The key part of this effort is readiness of the countrys industrial behemoths to implement import substitution that would lead to new economic gains and increased competitiveness of domestic production, Rosneft said in a Dec. 4 press release.

Rosneft reached the agreements earlier this month with Metalloinvest, Siberian Coal Energy Co., United Heavy Machinery Plants, and Federal Grid Co. The oil giant will cooperate with each in the research, development, manufacturing and marketing of lubricants and other petrochemical products used in equipment that they use and supply.

These agreements lay out the basis for Rosnefts strategic cooperation with leading Russian industry groups, said Igor Sechin, the oil majors president. We are ready to supply them with lubricants and other oil products on attractive financial terms and without interruption. He added that in the challenging economic and political environment in the country, join efforts are key to making domestic industries more competitive.

Metalloinvest Chief Operating Officer Andrey Varichev said the partnership of leading Russian oil, metals and mining businesses opens new opportunities for the countrys industry. It will increase industrys production competitiveness. In the meantime, we expect reduction of operating costs and efficiency [improvements to] Metalloinvests activities, he said. UHM officials cited their companys long relationship with the oil giant. We are ready to endure over any burden for any mutual project that we do with Rosneft, said Mikhail Smirnov, head of UHM.

This is a very important deal, said Andrey Murov, head of FGC. It shows that large Russian companies need to achieve a high level of interaction when the countrys macro-economy is in a complex situation. Interaction between the companies will help them to be ready to react to the changing economic landscape.

The Russian economy was already suffering this year from devaluation of the ruble, inflation and low industrial output, and those problems were exacerbated by falling oil prices and international economic sanctions.

Some oil companies, particularly Rosneft, have had liquidity difficulties since Western financing markets were closed to them while their debt payments continued to come due. Last week Rosneft raised 625 billion rubles (U.S. $10.8 billion at the then current exchange rate) through bond sales to state-owned banks to help weather its current financial woes. The sales were widely viewed as contributing to the rubles steepest one-day decline since the 1998 financial crisis.
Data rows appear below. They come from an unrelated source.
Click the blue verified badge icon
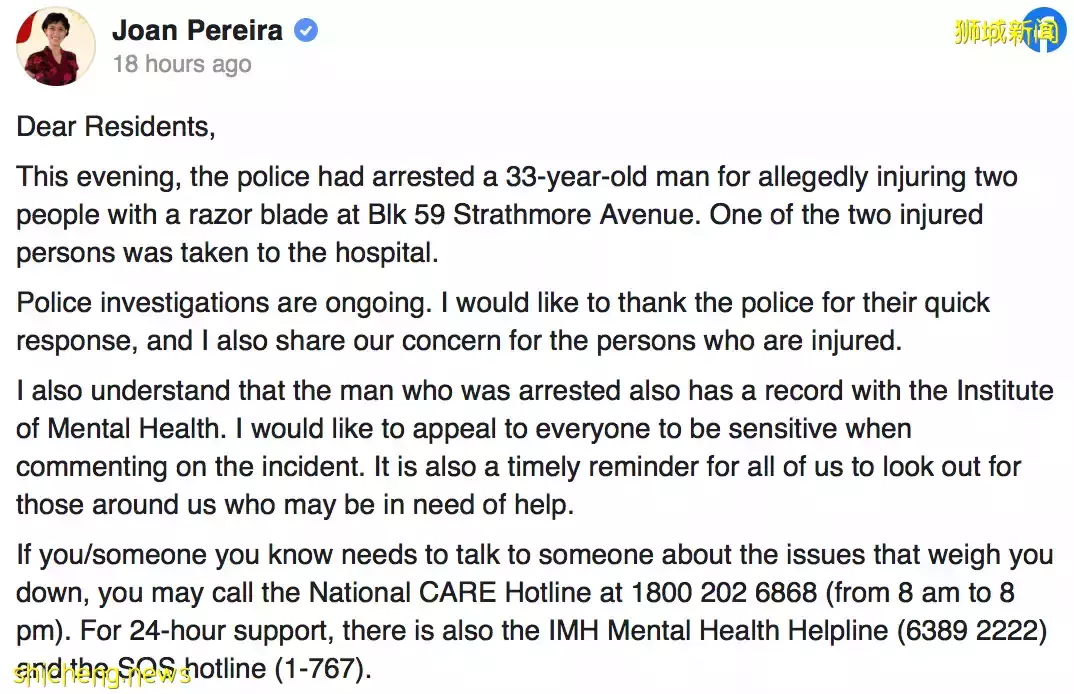Screen dimensions: 1074x694 click(x=305, y=30)
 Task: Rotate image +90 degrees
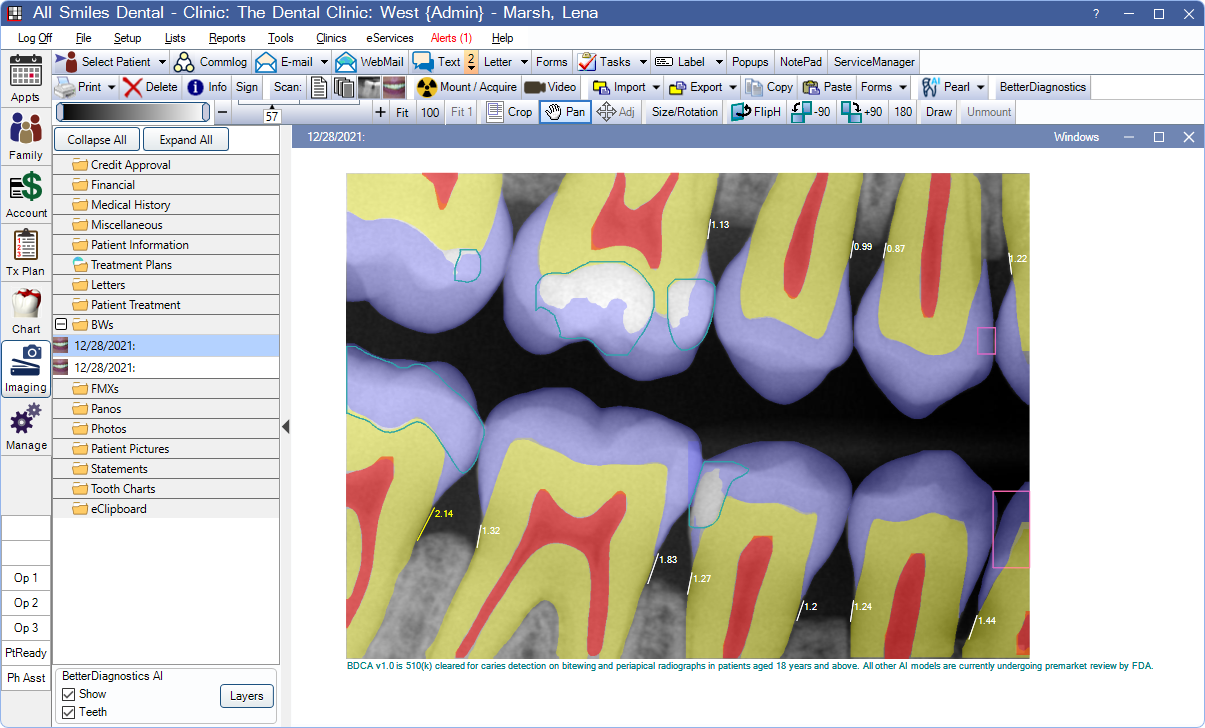(x=862, y=112)
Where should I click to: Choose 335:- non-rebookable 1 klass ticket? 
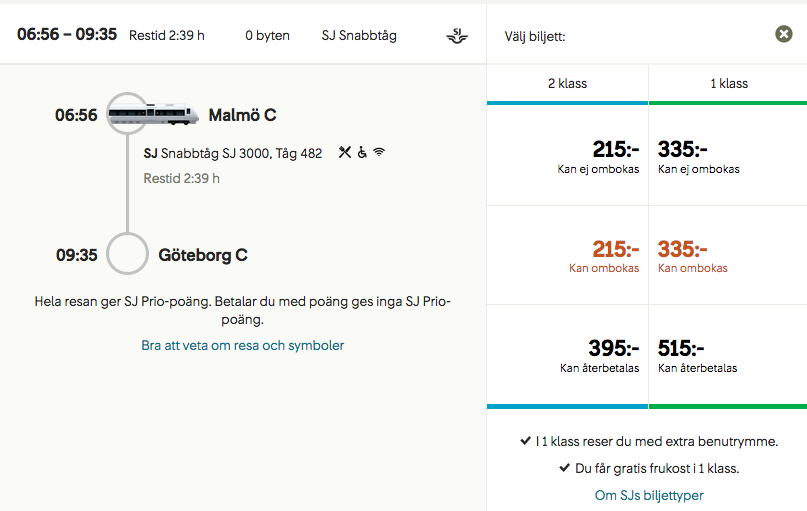click(728, 156)
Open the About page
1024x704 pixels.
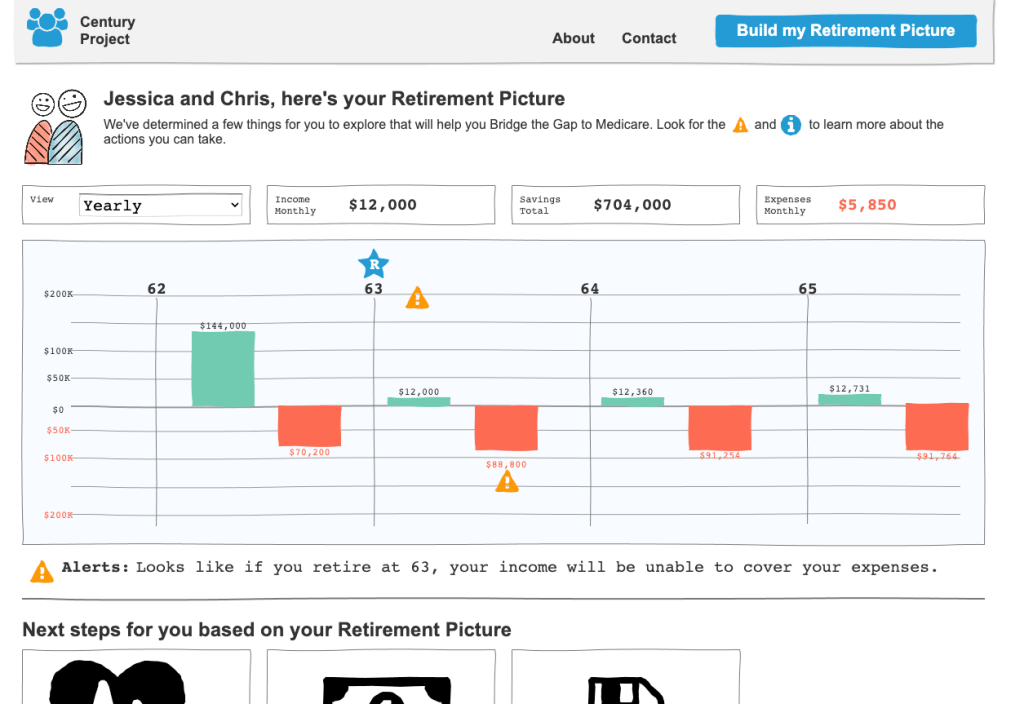click(x=573, y=38)
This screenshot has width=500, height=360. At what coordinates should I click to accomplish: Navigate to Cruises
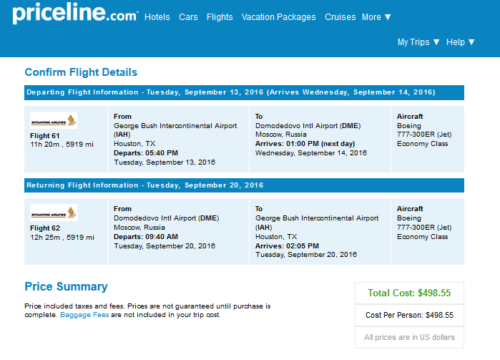point(340,17)
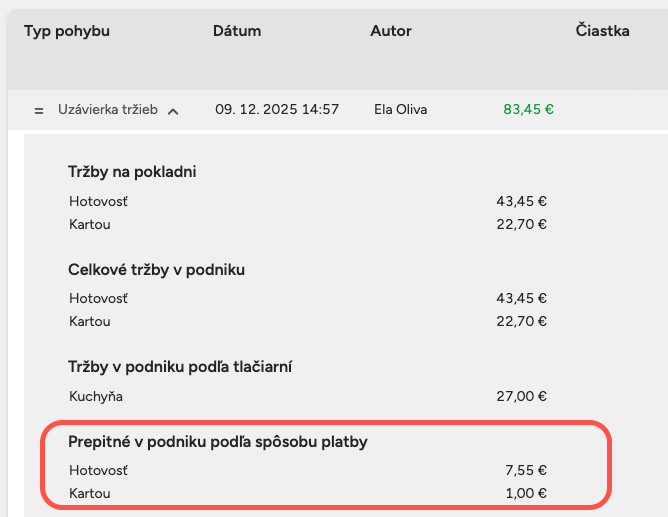Viewport: 668px width, 517px height.
Task: Select the Uzávierka tržieb row label
Action: 108,109
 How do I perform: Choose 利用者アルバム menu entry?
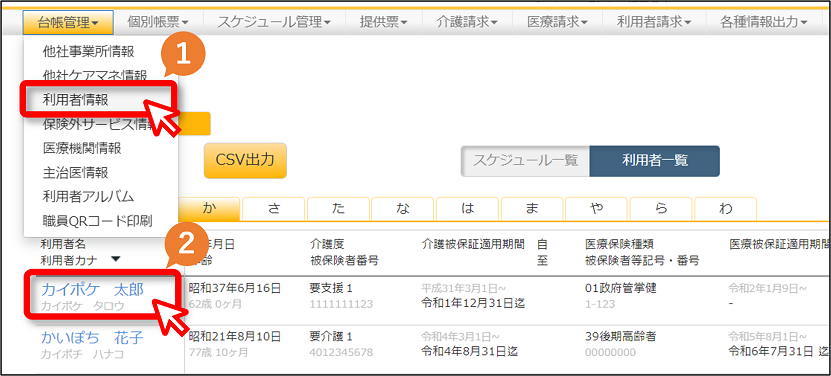click(89, 196)
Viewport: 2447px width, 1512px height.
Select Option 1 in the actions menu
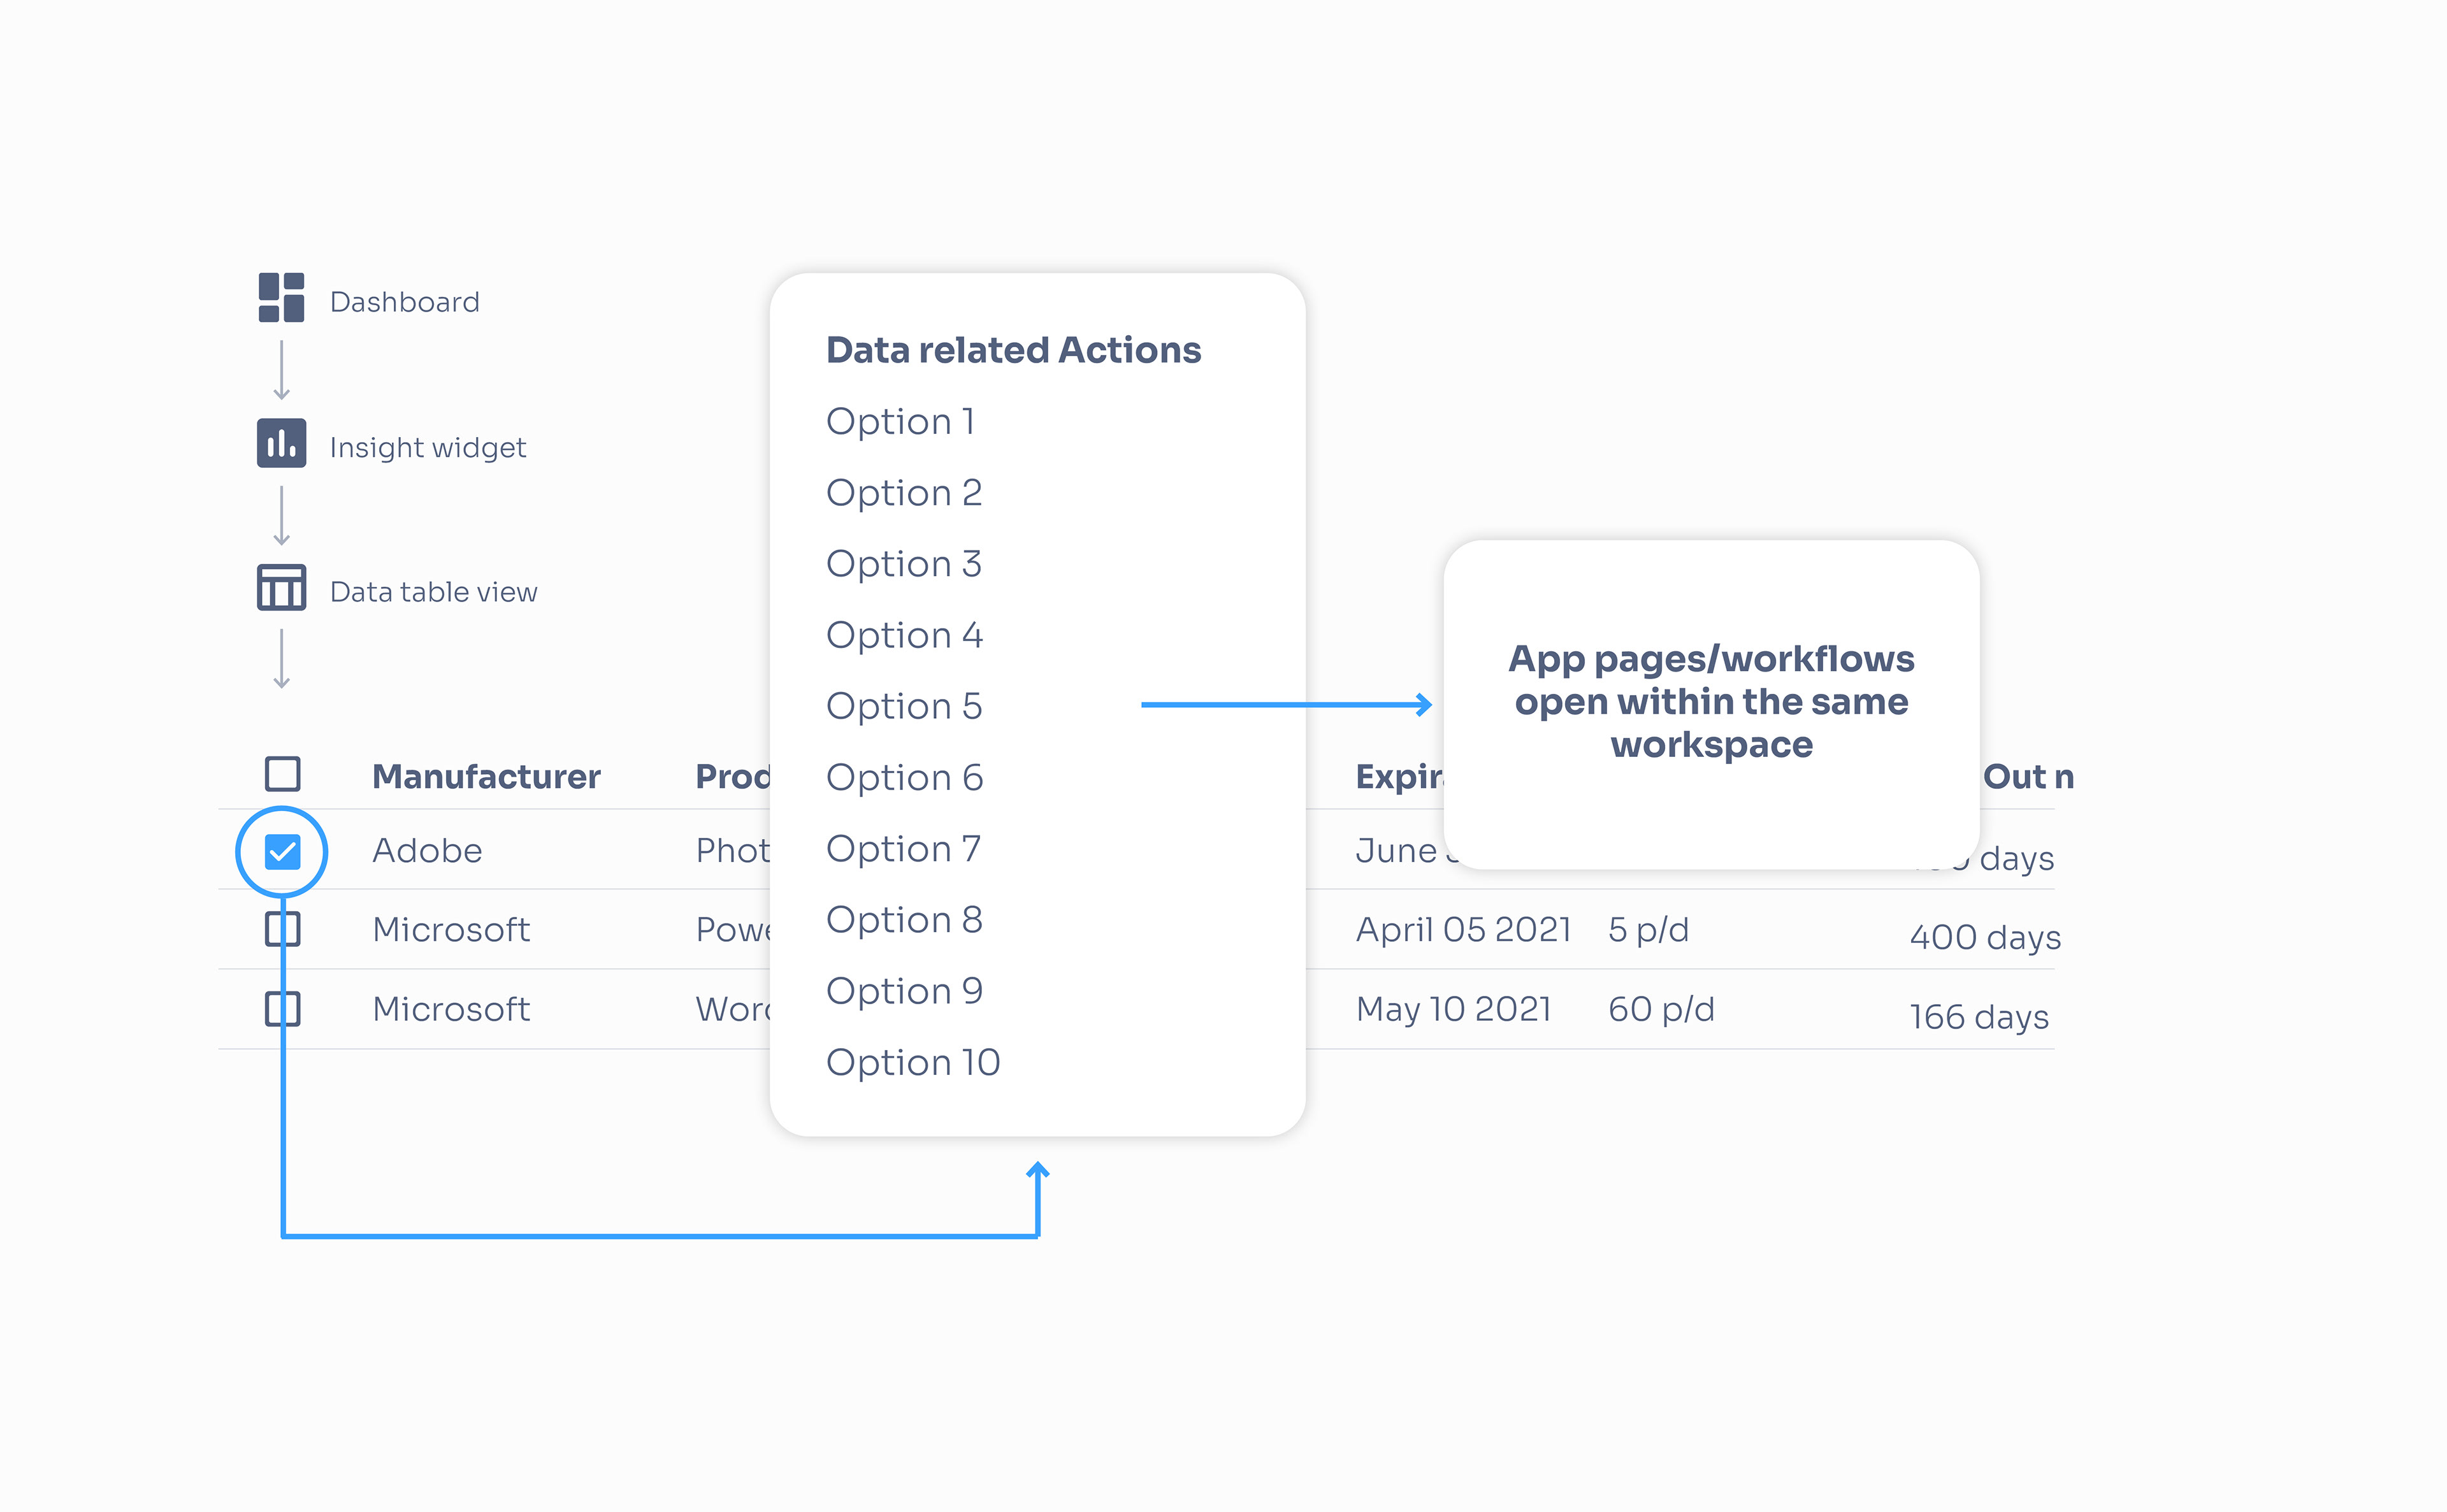(900, 422)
Since 2008, Russian refiners have had a stated goal of developing capacity to produce high-quality base stocks, partly to help domestic lubricant producers battle imports, which account for at least 50 percent of the nations finished lube demand. Not much has been done accomplished in terms of base oil production. Tatneft opened the only new API Group II or III capacity earlier this month.

In the light of the economic hardships that began early this year, other refiners – like state-owned Rosneft and Gazprom Neft, as well as privately owned Lukoil – have postponed or frozen their base oil projects

Rosneft is Russias second largest lubricant marketer and specializes in production of lubes for the countrys industry. In 2013 it produced 601,000 tons of lubricants and base oils, and held a 26 percent share of the Russian lubricants market, according to Moscow-based InfoTek consultancy.